The Turkish judicial contingent was a respectful group, but try as they might members of the delegation couldn’t remove the looks of surprise from their faces.

At the offices of the Review-Journal on Friday as part of their participation in the Open World Leadership Center’s Rule of Law Program, the judges and prosecutor represented a cross-section of Turkey’s legal system. The Open World program locally is hosted by Senior U.S. District Judge Lloyd D. George.

Their questions to reporters were astute, and their own answers seemed about as candid as members of the judiciary anywhere get with journalists.

But what they really wanted to ask about were the signs.

You know, those signs they’ve been seeing along our streets and roadways that advertise Southern Nevada’s plethora of judicial races.

Through a translator, the prosecutor from a distant land politely noted the painfully obvious.
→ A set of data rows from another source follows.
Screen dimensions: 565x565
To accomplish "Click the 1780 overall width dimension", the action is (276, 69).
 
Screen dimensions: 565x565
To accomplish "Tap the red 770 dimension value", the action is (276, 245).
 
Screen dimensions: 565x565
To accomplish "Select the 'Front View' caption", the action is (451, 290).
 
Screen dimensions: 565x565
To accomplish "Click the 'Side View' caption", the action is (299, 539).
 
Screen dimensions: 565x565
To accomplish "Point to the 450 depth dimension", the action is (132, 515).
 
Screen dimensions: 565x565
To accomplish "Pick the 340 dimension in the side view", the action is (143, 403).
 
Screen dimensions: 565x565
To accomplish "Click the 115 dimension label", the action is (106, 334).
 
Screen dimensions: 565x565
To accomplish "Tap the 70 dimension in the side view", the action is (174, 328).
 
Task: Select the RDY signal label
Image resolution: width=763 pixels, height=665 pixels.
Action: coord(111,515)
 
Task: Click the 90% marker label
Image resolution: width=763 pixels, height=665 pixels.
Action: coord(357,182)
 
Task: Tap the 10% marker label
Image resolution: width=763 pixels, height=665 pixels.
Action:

Namely, that electing judges and contributing to their campaigns create potential conflicts and the perception of bias. He found “the fact that judges are elected very interesting,” which might be the nicest thing ever said about Nevada’s annual judicial sweepstakes.

In Turkey, which is no one’s idea of an open society these days, judges must pass a series of tests before taking the bench. They serve in a system of seniority and, at least in theory, can be removed for cause by the same high court that originally approved them.
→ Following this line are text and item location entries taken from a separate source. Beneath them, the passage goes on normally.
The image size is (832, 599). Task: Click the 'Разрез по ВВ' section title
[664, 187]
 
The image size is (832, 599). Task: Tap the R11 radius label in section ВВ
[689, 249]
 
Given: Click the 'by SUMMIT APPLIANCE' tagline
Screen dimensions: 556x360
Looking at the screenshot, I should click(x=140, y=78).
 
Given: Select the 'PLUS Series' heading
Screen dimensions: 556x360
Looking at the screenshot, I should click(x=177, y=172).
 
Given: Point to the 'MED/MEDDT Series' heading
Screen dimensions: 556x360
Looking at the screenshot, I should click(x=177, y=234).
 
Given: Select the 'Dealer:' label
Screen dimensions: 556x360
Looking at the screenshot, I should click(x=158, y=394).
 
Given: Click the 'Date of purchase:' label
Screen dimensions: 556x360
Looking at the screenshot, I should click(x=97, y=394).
In reality — and here’s the rub that crosses all borders — not many judges are removed from office. Perhaps only 10 in the past decade out of many thousands, a member of the Turkish contingent said.

That might mean that the justice system in Turkey is just plain superior to our own, which allows the votes of citizens both informed and ignorant to count the same and also gives judges the right to raise piles of campaign cash from the very lawyers who will stand before them. But I don’t think so.
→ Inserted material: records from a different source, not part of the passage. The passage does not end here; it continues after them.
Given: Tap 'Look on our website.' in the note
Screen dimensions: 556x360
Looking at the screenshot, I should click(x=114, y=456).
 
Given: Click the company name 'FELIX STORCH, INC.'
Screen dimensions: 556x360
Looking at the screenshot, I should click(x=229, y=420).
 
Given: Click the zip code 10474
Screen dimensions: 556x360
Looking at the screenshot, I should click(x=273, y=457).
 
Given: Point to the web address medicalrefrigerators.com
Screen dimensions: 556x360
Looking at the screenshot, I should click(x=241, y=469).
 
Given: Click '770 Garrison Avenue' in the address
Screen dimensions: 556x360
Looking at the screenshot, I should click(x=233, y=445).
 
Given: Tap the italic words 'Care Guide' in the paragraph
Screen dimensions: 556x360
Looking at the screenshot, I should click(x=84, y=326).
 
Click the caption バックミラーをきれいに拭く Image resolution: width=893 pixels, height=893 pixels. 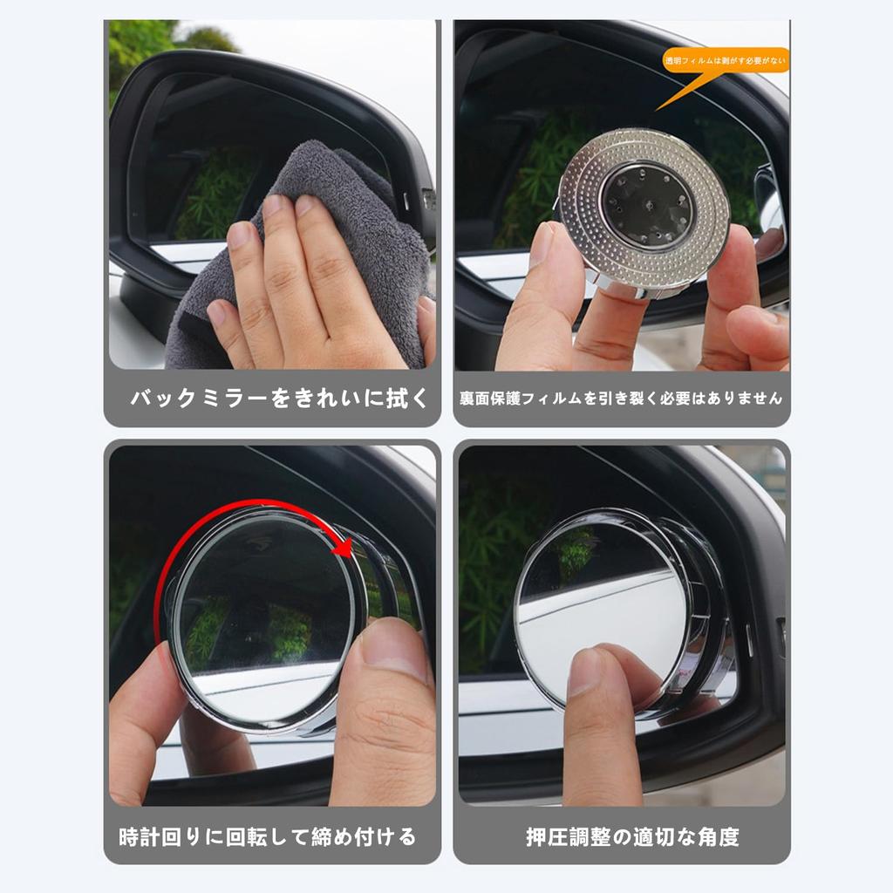tap(279, 399)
To put it less politely than the gentleman from Turkey, our system does create a helluva perception of conflict — especially when highly successful attorneys such as Robert Eglet are willing to spend a bundle and hire their own judicial race handicappers.

Our way allows the best and brightest to succeed, but only if they’re willing to fundraise. It also occasionally enables the mediocre to prevail. During the rapid expansion of the court system here, it opened the door to some lamp posts with law degrees to take the bench and sit in judgment of others.

Most judges learn on the job and emerge competent and professional. Others never get it right, and it can take years to get rid of them.

But the system of judicial appointment, sometimes called the Missouri Plan, also produces mixed results. It’s also slow to remove the incompetent and even the shifty. Whether appointed or elected, a judge with sticky fingers always will find ways to fill his palm and have someone else pick up the tab for his exotic vacation.

Although the Review-Journal attempts to interview every judicial candidate, the public pays little attention to courthouse campaigns. The process favors the photogenic and the familiar. Those signs on the roadside are there for a reason, my Turkish friends.

Name recognition and fundraising skill are two of several reasons it was so hard to yank rancid Family Court Judge Steven Jones from office. Despite years of controversy and suspected corruption, Jones still received high marks in the Review-Journal’s annual judicial survey. It took a federal indictment to pry him from the bench.

Because most Nevada voters appear unwilling to change the system that exists, the best way to improve the breed is to increase the transparency of campaign finance laws, strengthen whistleblower protection, ramp up press scrutiny and add some teeth to the state Judicial Discipline Commission.

Not that courthouse observers are anticipating such changes any time soon.

Our method of electing judges is imperfect and perhaps even out of date, but the process is still in the hands of the citizens who sit as jurors of their peers and might one day stand before the bar of justice themselves.

It’s not ideal, but it’s the system we have. It works most of the time, thankfully, and it affords the possibility of correcting its mistakes.

Even if it is hard to explain to strangers.